Podría sumarse aquí la opinión poco favorable que expresó en privado la ex presidenta de Chile, Michelle Bachelet (que luego desmintió) sobre el gobierno de Cristina. Un tercer y amplio conjunto de despachos diplomáticos, los más ruidosos y hasta cholulos, tiene que ver con los elementos que los estadounidenses han ido recogiendo en charlas con terceros, en reuniones sociales o en encuentros casuales con miembros o ex miembros del Gobierno o de la oposición o analistas o aún opiniones de la prensa, que forman una suerte de archivo de chismes sobre el contexto argentino, que derivan luego en descripciones poco sustentables.
Y hay un cuarto escalón, el más delicado, que involucra charlas formales o informales entre funcionarios de ambos países, que ahora han quedado evidenciadas, como fue la reunión entre la embajadora Vilma Socorro Martínez y Mauricio Macri y sus comentarios sobre lo mal que la trató el Jefe de Gobierno porteño o, más grave aún, las apreciaciones del anterior embajador, Earl Anthony Wayne, en relación al pedido que se le hizo a la presidenta argentina para que ayude a convencer al presidente de Bolivia de la sinceridad de los Estados Unidos, sin que éste sospeche de que había en el medio una operación política: “Evo (Morales) no es una persona fácil, nos confía CFK, haciéndonos notar que Argentina tiene problemas para conseguir que Bolivia le abastezca de gas natural. Todos necesitamos paciencia, nos dijo”.

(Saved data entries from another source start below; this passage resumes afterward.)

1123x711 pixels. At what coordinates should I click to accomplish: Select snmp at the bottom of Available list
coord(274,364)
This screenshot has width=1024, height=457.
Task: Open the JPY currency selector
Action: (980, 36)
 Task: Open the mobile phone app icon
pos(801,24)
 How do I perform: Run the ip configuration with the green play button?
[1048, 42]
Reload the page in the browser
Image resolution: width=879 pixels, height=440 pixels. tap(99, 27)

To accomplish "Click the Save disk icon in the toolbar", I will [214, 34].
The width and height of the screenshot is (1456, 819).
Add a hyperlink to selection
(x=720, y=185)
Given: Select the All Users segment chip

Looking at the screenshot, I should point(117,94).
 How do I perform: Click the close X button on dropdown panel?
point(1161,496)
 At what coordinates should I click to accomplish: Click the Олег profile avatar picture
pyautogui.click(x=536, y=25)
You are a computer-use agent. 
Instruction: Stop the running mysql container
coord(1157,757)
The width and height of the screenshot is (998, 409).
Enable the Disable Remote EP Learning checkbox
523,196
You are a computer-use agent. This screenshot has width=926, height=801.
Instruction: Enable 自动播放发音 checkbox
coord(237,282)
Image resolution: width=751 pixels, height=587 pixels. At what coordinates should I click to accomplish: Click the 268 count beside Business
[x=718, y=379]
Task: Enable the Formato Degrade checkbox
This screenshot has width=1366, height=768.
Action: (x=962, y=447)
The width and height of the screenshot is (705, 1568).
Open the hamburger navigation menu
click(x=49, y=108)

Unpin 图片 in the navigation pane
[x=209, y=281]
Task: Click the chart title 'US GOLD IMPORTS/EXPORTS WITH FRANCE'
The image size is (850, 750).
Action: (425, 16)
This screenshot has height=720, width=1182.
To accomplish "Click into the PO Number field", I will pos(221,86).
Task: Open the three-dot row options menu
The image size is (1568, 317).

En esta ruptura de confidencias, pero al revés, bien se puede sumar la charla que tuvo mano a mano el secretario de Finanzas, Hernán Lorenzino nada menos que con el consejero Económico de la Embajada, en la que le reveló paso a paso en febrero pasado cómo iban a ser las condiciones del futuro canje de deuda, un tema que le estaba vedado, ya que si bien las restricciones partían de otro organismo gubernamental de los Estados Unidos (la SEC) se está en presencia de entrega de información privilegiada a un tercero, penada inclusive por la legislación de ese país.
Un golpe duro
Habría que saber hasta qué nivel de sus superiores sabía del encuentro y los por qué, pero si la charla del funcionario de Economía hubiese sido parte de una maniobra argentina para confundir a los estadounidenses, el resultado de las cosas hubiese sido totalmente diferente, aunque lo informado entonces por el diplomático al Departamento de Estado fue exactamente lo que luego sucedió.
Si se mide en cantidad de cables, el gigantesco ruido global que hizo WikiLeaks ha tenido que ver con que los Estados Unidos tienen intereses estratégicos en todo el mundo. Como se ha visto, los relativos a la Argentina son apenas 0,89 por ciento del total y los conocidos hasta el momento son muy pocos, pero capaces de infligir un gran daño al kirchnerismo, que se estaba recuperando en las encuestas y de allí la evaluación que se está haciendo puertas adentro para encolumnar a amigos y desleales.
En ese sentido, el menos salpicado por las habladurías que se informaron a Washington, ya que en esos partes se reafirmó su lealtad hacia los Kirchner, ha sido Daniel Scioli, quien tuvo una semana de esplendor, no sólo por su viaje a Israel, casi con agenda de jefe de Estado, sino porque además logró aprobar el presupuesto provincial después de haber hecho concesiones a la oposición. “Mi satisfacción es porque ayer (por el jueves) fue un día institucional muy importante, ya que la Legislatura aprobó el Presupuesto con un gran consenso”, señaló el bonaerense.